Work required
Extract each line of the records below that contains the word "computer".

Excerpted data

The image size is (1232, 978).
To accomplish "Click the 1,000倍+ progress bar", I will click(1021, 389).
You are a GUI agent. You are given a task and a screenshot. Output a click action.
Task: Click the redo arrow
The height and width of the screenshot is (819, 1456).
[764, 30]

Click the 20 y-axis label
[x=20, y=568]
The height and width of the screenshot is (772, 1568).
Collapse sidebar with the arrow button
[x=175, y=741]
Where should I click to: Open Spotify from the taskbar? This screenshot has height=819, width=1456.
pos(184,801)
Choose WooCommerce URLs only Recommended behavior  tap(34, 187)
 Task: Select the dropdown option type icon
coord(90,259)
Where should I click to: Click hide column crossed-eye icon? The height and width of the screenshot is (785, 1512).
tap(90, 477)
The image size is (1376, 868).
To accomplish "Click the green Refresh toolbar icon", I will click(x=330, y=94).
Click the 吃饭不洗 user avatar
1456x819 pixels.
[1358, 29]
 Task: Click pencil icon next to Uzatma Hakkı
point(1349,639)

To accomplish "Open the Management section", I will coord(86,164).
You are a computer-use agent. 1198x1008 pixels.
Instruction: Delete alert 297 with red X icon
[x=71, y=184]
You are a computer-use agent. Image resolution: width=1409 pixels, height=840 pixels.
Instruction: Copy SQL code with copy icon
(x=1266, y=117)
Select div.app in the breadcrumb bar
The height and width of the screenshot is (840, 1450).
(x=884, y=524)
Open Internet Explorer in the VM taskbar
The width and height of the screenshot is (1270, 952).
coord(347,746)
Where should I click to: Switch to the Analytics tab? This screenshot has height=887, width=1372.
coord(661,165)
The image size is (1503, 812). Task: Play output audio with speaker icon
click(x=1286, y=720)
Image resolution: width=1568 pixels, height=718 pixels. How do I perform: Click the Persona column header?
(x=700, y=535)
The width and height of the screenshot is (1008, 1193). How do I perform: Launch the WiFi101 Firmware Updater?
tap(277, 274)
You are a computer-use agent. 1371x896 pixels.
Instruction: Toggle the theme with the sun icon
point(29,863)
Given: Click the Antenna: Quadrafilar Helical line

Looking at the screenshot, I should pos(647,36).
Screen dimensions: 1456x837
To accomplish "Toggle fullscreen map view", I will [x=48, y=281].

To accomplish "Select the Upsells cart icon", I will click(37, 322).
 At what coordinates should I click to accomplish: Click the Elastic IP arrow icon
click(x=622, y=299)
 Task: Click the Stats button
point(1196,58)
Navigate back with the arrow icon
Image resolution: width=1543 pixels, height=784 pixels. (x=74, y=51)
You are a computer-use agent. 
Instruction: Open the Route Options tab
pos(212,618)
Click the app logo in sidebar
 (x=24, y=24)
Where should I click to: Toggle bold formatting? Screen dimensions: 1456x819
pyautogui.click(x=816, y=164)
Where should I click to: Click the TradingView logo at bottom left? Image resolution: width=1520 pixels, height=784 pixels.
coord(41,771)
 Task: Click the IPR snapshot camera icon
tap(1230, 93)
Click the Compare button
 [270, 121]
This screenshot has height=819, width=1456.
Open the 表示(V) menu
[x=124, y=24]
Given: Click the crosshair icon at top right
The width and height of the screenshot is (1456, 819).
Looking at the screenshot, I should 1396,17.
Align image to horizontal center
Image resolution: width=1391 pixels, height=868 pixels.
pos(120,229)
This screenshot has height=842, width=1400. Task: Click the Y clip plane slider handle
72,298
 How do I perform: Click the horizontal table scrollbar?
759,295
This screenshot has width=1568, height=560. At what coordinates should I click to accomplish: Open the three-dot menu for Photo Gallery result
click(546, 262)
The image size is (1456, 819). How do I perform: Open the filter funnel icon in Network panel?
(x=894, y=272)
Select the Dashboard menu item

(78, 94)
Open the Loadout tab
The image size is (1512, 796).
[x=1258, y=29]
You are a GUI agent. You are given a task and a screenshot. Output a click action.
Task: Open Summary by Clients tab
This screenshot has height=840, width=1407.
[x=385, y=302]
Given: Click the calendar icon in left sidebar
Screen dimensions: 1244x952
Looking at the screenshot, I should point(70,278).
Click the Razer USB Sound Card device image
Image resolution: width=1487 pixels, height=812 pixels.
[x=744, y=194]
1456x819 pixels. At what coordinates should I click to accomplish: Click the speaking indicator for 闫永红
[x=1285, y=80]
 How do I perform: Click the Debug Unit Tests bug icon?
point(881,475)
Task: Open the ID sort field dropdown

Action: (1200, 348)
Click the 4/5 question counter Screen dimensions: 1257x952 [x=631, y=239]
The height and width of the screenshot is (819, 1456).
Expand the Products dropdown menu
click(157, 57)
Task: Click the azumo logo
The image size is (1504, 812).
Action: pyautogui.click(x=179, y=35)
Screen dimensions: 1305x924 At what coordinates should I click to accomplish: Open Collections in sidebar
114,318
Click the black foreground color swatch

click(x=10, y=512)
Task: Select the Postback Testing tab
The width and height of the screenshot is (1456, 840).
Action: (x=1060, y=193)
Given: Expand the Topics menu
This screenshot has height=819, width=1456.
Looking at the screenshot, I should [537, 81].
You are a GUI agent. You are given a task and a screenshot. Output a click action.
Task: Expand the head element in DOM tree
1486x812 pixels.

Written solution
You are a computer-use agent. 1198x1008 pixels.
You are a computer-use agent. Image resolution: width=1409 pixels, height=840 pixels.
You are a computer-use agent. 1371x896 pixels.
You are a computer-use agent. 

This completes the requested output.